Kendal Chavez is the Healthy Schools Coordinator for the New Mexico Public Education Department. In partnership with rural, urban, and tribal school and school district entities, she works to deepen the impact of coordinated school health programs in New Mexico schools. Chavez is also an alumna of FoodCorps’ AmeriCorps service program and George Washington University’s Food Policy Fellowship Institute. Chavez is currently studying public policy and public administration at the University of New Mexico.

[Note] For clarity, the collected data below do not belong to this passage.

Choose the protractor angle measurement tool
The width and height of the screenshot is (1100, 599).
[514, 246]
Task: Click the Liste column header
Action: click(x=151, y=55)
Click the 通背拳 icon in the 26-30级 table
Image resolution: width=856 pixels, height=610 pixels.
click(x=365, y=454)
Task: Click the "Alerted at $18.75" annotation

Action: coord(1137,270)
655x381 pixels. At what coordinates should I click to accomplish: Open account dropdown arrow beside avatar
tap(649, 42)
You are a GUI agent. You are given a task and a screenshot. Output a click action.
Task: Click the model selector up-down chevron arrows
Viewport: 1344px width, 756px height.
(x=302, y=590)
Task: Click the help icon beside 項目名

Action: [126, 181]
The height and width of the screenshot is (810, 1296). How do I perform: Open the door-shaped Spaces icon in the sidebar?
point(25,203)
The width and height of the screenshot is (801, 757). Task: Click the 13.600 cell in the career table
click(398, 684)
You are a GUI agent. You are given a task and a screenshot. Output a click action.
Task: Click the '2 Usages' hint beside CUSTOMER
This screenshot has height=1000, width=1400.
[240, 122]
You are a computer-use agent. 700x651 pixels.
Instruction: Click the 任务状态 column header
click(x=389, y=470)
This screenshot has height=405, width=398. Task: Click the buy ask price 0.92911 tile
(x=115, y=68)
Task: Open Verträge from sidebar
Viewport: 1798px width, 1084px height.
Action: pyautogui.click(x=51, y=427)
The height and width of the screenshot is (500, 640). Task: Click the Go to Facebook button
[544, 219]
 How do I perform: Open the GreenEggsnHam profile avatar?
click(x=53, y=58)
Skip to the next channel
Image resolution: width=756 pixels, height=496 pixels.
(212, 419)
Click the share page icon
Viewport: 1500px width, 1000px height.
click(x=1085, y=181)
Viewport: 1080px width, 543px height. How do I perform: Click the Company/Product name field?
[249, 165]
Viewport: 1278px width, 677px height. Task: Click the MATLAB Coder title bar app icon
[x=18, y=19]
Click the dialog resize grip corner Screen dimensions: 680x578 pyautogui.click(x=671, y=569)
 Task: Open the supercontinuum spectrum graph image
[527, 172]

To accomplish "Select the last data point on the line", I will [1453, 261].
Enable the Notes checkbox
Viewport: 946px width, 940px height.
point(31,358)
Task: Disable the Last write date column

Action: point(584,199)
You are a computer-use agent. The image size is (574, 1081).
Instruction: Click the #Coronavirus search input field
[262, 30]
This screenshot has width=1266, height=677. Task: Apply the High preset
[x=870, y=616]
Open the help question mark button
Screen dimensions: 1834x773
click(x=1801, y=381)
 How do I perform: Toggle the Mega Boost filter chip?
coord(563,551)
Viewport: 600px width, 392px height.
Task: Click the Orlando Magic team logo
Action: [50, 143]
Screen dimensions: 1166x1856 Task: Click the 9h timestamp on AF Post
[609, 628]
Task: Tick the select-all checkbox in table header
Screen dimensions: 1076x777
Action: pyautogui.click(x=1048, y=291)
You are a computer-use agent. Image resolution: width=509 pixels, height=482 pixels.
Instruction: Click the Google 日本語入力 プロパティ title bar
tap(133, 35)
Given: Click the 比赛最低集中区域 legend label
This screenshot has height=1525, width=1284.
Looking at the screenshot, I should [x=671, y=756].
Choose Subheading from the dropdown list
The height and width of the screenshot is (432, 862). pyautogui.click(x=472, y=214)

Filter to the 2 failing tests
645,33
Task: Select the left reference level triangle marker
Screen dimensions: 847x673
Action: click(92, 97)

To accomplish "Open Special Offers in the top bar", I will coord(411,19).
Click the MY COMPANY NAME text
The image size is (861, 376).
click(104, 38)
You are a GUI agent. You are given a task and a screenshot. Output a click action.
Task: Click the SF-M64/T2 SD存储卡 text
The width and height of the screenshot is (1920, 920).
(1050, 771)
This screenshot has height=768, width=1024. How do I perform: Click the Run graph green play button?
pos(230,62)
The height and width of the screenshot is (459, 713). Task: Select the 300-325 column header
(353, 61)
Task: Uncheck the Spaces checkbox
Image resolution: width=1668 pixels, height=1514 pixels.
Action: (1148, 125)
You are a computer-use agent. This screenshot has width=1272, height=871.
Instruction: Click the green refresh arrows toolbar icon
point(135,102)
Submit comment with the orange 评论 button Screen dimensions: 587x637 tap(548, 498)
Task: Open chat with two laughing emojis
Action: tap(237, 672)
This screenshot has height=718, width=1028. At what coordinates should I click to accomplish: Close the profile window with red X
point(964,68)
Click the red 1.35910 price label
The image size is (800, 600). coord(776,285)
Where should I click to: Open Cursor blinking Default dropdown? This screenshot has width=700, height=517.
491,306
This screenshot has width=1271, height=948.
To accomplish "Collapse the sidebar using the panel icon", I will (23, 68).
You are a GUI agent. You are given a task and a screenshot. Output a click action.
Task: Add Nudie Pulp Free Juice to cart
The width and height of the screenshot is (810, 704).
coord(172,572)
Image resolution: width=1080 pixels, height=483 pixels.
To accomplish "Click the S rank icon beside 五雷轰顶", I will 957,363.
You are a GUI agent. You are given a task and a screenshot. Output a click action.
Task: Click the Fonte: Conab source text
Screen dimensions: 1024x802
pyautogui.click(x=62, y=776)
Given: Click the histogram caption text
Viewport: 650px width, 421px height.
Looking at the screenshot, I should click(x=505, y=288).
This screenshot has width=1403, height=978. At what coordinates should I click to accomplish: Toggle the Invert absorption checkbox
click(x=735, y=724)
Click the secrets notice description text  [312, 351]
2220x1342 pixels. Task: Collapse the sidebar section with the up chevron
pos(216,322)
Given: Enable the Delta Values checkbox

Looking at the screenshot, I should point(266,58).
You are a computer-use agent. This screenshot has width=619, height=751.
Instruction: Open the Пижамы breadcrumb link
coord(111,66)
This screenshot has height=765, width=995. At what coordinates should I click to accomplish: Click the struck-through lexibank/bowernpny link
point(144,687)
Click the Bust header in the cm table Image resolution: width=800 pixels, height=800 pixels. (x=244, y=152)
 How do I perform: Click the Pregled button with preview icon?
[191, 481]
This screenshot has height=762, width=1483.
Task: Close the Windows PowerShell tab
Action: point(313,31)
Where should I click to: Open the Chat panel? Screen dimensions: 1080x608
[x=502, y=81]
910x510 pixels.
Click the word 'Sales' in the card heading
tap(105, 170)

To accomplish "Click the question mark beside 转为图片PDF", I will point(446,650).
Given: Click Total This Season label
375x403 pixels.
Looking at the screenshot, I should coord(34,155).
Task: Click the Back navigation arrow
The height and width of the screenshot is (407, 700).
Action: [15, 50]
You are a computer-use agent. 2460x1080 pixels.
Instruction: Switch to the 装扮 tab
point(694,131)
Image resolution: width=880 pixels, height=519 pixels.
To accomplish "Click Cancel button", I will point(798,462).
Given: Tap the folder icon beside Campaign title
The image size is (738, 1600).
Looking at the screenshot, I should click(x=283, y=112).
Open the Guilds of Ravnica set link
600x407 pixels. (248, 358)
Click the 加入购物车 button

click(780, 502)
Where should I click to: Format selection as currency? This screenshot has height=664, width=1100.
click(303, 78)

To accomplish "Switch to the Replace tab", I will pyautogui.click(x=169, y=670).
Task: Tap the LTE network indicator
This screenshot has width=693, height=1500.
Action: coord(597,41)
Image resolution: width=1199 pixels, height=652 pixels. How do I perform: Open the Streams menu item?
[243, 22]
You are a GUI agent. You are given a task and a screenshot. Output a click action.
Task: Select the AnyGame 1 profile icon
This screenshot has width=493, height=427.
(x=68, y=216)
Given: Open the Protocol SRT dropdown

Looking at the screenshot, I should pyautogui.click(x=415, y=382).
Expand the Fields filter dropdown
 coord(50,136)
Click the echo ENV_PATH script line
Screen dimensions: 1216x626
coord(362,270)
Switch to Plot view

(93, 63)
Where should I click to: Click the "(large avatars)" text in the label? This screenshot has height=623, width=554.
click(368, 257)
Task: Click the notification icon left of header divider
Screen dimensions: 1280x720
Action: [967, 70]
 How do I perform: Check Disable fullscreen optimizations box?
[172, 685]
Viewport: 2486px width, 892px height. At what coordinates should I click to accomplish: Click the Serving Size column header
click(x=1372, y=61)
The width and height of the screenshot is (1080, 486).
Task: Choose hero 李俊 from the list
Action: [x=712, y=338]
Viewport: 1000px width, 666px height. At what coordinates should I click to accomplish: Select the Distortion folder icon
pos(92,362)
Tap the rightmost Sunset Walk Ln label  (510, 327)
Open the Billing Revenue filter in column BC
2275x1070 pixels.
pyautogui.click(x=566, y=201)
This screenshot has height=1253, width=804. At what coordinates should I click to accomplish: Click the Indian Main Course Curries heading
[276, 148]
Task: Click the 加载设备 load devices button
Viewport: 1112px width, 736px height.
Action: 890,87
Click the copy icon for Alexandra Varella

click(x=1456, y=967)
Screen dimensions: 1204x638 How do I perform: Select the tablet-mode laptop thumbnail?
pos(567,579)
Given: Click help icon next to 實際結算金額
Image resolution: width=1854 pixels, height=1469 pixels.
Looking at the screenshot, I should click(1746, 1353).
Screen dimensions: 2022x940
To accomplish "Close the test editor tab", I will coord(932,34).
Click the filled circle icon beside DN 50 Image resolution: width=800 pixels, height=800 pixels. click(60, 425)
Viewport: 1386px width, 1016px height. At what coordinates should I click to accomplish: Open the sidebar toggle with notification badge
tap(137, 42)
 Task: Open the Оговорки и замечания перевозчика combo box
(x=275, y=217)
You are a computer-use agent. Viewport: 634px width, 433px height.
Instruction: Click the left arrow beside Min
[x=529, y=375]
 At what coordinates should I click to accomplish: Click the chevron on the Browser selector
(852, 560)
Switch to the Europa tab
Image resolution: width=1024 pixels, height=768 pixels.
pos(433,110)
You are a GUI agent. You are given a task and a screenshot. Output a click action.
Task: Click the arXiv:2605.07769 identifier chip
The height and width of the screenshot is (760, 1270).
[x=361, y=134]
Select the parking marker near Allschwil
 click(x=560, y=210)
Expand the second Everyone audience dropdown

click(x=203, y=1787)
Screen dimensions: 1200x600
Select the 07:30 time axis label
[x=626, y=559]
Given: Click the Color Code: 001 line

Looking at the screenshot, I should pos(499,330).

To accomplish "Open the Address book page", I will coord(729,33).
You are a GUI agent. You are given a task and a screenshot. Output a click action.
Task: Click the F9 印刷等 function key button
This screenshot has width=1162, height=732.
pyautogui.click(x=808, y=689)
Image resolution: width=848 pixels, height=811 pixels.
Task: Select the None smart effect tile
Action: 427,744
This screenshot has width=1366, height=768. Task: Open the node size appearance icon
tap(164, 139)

Helga Garza is Executive Director of Agri-Cultura Cooperative Network (ACN), a South Valley of Albuquerque farmer-owned cooperative. The network is inclusive of 32 allied farms from urban and rural Rio Grande communities committed to sustainable and regenerative growing methods. Helga is inspired by justice, guided by her ancestral ceremonial agricultural calendar, and engages community through a holistic intergenerational approach in developing a sustainable and equitable food system that is supportive of an environmental economy and community-driven markets. Helga is leading efforts that have increased equitable access to healthy local food, by removing structural barriers such as price, availability, policy climate, and increasing nutritional knowledge through curriculum development of a holistic family-based wellness program that is bilingual, culturally relevant, and community-based. Through these efforts, Helga is building the capacity of New Mexico’s urban and rural small farmers ability to keep production local through an effective farm-to-market system that ensures household livelihood, positive health outcomes, economic activity and community wellbeing. Helga is a Robert Wood Johnson Foundation Culture of Health Leader 2018-2021, Castanea Fellow 2020 – 2021, Governing Board Chair of the New Mexico Food and Agriculture Policy Council, and Board President of South Valley Main St.
Alma Maquitico is an agroe-cological trainer working towards equity in the food system. Alma has worked extensively with small-scale farmers in southern New Mexico and west Texas by bringing them together to produce, aggregate, and market their goods for neighborhood-scale efforts and institutional wholesale buyers. Her experience is centered
in developing models to help primarily migrant and small-scale growers
overcome barriers of scale, means, skill, and language. As part of a
team that leads the Anthony Youth Farm, Alma serves as a farmer-trainer and coordinator, providing leadership and sustainable agricultural training to low-income youth. The Anthony Youth Farm runs a subsidized fresh food distribution program for rural communities facing chronic food inequities in southern New Mexico.
Denise Miller has been the executive directive of the New Mexico Farmers’ Marketing Association (NMFMA) since 2005. Denise directs the NMFMA’s wide-ranging food value chain activities devoted to programs, projects, and resources that help New Mexico farmers and food producers improve profitability, and that improve the nutritional health of communities across the state. Denise has helped grow the NMFMA from state-registered non-profit with a $200,000 annual budget to a 501c3 organization now managing more than $2 million in 2021, much of which is pass-thru funds for food incentive programs, farmer grants, and partner resources. Denise previously worked in marketing for a variety of corporate, small business, and non-profit organizations. Denise received her BA in Journalism from the University of Wisconsin-Madison, and her MA from St. John’s College in Santa Fe, NM.